**PROMPT:**
Write out the data below exactly, from its first line to the line containing "Given: Click the Help icon on the toolbar", that line included.

**Source records:**
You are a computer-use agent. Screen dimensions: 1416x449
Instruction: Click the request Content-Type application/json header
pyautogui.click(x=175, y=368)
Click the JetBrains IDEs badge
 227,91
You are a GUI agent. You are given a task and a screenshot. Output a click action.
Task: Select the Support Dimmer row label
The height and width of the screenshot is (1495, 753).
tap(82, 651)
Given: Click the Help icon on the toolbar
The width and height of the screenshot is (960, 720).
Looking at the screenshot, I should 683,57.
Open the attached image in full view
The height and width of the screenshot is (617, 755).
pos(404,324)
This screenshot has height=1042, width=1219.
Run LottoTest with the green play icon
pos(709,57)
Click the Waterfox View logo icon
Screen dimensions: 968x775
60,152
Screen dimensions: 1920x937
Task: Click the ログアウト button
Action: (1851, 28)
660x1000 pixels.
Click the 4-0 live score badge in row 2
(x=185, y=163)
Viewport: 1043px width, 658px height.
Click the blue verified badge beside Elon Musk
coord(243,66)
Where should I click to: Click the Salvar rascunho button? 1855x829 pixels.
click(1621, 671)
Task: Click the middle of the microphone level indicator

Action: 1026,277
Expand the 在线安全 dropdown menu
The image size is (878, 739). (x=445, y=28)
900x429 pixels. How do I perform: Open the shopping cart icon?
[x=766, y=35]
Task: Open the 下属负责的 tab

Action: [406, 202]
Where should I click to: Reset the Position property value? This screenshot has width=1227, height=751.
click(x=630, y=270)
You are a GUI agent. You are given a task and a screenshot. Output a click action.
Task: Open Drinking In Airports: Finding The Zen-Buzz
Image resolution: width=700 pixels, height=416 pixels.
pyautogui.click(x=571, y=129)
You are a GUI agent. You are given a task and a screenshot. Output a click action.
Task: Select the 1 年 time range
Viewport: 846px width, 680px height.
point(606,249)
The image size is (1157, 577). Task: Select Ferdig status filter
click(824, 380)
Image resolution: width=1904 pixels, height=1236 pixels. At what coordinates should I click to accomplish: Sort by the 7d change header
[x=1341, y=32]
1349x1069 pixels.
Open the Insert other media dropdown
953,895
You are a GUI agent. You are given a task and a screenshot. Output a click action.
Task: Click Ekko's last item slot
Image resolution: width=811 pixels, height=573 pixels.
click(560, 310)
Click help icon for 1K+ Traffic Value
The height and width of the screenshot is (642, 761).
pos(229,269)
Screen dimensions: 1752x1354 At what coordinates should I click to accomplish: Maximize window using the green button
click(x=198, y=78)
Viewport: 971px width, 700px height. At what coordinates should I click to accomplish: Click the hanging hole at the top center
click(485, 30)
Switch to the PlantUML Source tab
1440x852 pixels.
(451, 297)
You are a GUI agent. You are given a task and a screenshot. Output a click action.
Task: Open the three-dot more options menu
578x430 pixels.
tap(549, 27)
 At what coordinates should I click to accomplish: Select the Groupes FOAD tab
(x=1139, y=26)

**WRITTEN REPLY:**
You are a computer-use agent. Screen dimensions: 1416x449
Instruction: Click the request Content-Type application/json header
pyautogui.click(x=175, y=368)
Click the JetBrains IDEs badge
 227,91
You are a GUI agent. You are given a task and a screenshot. Output a click action.
Task: Select the Support Dimmer row label
The height and width of the screenshot is (1495, 753).
tap(82, 651)
Given: Click the Help icon on the toolbar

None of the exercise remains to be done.